I’m still feeling bad about the friends I’ve lost in the last year or so.  It’s scary because often I could not see an obvious reason: the reasons given seemed like over-reactions, or paranoia.  In one case, I sensed a brittleness in an online blog friendship; comments sounded more aggressive than I intended, or were perceived as such and it seemed safer to drift away while still relatively friendly than to actually have a full-blown argument one day.  In other cases, I would have been happy to continue the friendship, but was told my actions crossed a line, even though the existence of that line was not always obvious to me, certainly not beforehand.

I feel bad because I’ve rarely lost friends in this way in the past, only through drifting away slowly and non-confrontationally.  To lose four in relatively rapid succession, in ways that felt outside my control, has shaken me a bit as I wonder if I could lose other friends suddenly and unexpectedly.  I try to be a good friend to other friends in need, but I don’t always know what to say or do.


Shabbat awaits…

10 thoughts on “Drifting Away

  1. My news consumption has gone way down over the last few years. I do a quick scroll through on a news app most days, but I actually find out the most about current events from late night comedy shows. That wasn’t something I ever used to watch, and I was actually surprised by how easy it was to tease apart the satire from the factual bits it’s built on. I’m quite content not to know much about what’s going on in the world.
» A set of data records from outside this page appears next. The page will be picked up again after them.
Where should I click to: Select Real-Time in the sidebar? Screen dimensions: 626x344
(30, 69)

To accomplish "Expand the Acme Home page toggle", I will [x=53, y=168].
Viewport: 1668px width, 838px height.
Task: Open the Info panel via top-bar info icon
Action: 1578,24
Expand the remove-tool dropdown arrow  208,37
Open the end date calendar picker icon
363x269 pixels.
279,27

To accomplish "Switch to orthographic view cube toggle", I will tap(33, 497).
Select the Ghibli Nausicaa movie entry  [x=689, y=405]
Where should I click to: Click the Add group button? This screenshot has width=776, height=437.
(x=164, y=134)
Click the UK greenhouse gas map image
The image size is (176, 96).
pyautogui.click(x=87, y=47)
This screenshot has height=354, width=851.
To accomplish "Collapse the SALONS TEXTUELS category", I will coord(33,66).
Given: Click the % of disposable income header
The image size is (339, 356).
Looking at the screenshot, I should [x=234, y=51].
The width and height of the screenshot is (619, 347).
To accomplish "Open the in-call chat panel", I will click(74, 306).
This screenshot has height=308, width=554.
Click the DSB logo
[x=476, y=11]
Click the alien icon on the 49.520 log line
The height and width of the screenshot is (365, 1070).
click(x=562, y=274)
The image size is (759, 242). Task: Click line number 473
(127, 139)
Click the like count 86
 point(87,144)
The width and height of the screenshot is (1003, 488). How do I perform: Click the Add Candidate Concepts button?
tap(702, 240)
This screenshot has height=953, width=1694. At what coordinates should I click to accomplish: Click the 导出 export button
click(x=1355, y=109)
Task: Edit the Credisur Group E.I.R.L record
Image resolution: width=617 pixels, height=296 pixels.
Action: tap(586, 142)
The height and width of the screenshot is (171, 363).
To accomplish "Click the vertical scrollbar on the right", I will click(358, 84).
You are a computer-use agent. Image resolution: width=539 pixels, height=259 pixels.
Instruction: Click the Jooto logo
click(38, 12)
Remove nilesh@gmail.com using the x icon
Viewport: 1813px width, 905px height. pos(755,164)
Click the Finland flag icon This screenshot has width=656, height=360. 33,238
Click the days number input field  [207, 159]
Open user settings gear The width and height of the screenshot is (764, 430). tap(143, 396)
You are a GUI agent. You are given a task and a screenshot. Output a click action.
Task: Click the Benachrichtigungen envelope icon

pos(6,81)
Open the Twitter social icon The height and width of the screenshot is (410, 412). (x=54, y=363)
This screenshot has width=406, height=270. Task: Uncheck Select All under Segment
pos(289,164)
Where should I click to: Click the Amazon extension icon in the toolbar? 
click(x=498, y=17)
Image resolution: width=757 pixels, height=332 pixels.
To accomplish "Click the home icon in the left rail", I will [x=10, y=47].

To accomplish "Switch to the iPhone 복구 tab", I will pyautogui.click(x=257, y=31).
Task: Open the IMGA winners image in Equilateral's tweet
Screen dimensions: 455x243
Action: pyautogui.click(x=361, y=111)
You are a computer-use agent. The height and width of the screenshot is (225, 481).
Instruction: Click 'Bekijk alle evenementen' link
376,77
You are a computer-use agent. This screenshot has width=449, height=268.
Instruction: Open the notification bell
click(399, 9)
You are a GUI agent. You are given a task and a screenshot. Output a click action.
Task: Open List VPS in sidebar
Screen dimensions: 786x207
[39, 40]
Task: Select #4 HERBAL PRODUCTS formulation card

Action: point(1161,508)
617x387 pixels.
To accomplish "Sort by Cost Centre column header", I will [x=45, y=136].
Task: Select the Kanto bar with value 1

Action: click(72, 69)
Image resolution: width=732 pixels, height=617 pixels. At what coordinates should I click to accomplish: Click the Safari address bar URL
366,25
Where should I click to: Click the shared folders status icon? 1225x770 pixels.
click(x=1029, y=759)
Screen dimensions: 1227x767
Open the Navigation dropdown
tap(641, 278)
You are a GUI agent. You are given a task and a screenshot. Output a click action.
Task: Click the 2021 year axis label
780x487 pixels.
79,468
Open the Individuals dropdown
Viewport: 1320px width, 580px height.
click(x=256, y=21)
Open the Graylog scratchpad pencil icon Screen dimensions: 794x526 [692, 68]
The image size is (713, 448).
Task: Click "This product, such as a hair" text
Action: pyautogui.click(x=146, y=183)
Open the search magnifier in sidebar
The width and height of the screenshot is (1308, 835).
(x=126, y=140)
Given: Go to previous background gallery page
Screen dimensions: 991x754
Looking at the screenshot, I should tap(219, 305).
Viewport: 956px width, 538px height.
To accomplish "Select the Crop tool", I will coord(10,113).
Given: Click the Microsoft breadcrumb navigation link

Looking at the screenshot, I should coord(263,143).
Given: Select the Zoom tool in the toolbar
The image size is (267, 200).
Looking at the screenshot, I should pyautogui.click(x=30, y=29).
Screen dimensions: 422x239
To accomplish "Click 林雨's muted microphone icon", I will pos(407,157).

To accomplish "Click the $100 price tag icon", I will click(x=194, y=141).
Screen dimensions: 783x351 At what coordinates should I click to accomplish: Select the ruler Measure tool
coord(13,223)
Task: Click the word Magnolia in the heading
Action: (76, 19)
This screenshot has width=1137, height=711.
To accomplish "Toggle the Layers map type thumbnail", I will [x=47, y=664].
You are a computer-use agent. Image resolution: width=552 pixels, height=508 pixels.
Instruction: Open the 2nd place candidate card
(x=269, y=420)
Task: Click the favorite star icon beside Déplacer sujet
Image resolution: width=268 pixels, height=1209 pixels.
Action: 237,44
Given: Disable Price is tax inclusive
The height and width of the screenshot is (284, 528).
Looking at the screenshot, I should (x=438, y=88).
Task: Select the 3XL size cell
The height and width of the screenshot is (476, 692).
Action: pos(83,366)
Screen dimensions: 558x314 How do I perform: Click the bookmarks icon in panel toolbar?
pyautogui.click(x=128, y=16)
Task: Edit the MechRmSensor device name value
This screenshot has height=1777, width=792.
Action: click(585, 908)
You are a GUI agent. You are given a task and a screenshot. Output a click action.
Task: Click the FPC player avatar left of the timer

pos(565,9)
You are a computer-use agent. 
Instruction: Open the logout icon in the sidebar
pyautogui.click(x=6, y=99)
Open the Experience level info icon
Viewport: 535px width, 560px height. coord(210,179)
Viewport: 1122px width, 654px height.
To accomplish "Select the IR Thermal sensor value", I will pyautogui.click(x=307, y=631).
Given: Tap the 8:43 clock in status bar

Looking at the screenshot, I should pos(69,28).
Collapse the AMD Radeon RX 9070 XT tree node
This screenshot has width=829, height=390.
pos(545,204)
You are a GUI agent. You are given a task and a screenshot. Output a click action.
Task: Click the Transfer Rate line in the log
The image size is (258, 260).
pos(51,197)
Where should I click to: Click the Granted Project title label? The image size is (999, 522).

    1. I kind of wish that I had the ability just to completely tune out. I read some news and feel I ought to be more aware of things, but it just depresses me, unless it’s really analytical, then it feels like a history lesson on a period that happens to be still ongoing.

      If I try to tune things out completely, I can kind of hear various authority figures in my life saying I have a social responsibility to be politically aware. And I want to respond, “Do you really think the rise of the Nazis or the Bolshevik Revolution wouldn’t have happened if more people had read good quality newspapers?” but somehow I don’t have the confidence.

      Liked by 1 person

  2. I find friendships so difficult and anxiety-laden. I always think it’s about me, or something I said, when usually people get busy and drift away. It’s so much easier to simply interact online, where it’s normal to have names appear and disappear.


  3. I prefer online news sources anyway — you get all the audio and videos available plus comments. Isn’t the Jewish Chronicle available free online? I also enjoy “alternative” news sources — my favourites being the Spectator and Spiked-online. I find they both offer a refreshing alternative perspective on current affairs and culture. Cannot stand the BBC — it is far too biased which is terrible for a public service broadcaster we all pay for.

    Re: friendships — yes they are difficult and friends let you down — and yes they come and go – probably as Paula suggests because people are busy and lose interest in working on the friendship. But if a close friend drifts away I think it is worth addressing it with them — even if that’s difficult. In my experience it is often over a misunderstanding which can be cleared up. This has happened to me several times and I have always been glad that I have raised it with the person rather than just walked away.


    1. You’re right that the Jewish Chronicle available online, so I could still keep up with it, although I find I struggle to remember to do so if it isn’t physically around.

      I enjoy the Spectator, but I always seem to run out of free articles. I also like UnHerd, which has good quality writers (mostly right of centre, but some left of centre) and encourages unusual opinions that don’t get heard elsewhere. Douglas Murray of the Spectator sometimes writes there.

      Most of the friends I’ve lost recently have actively made it clear that they’re angry with me, even though I’m not usually sure why.


  4. Friendships, like relationships, are complex and fraught with misunderstandings at times. I compare it to a dance where I’m not sure of the other person’s moves, so I can either take charge and lead(risky) or follow and feel insecure and powerless. It is difficult to deal with the news here because much of it is so partisan. I despair of ever getting back to rational, logical and fact based discourse.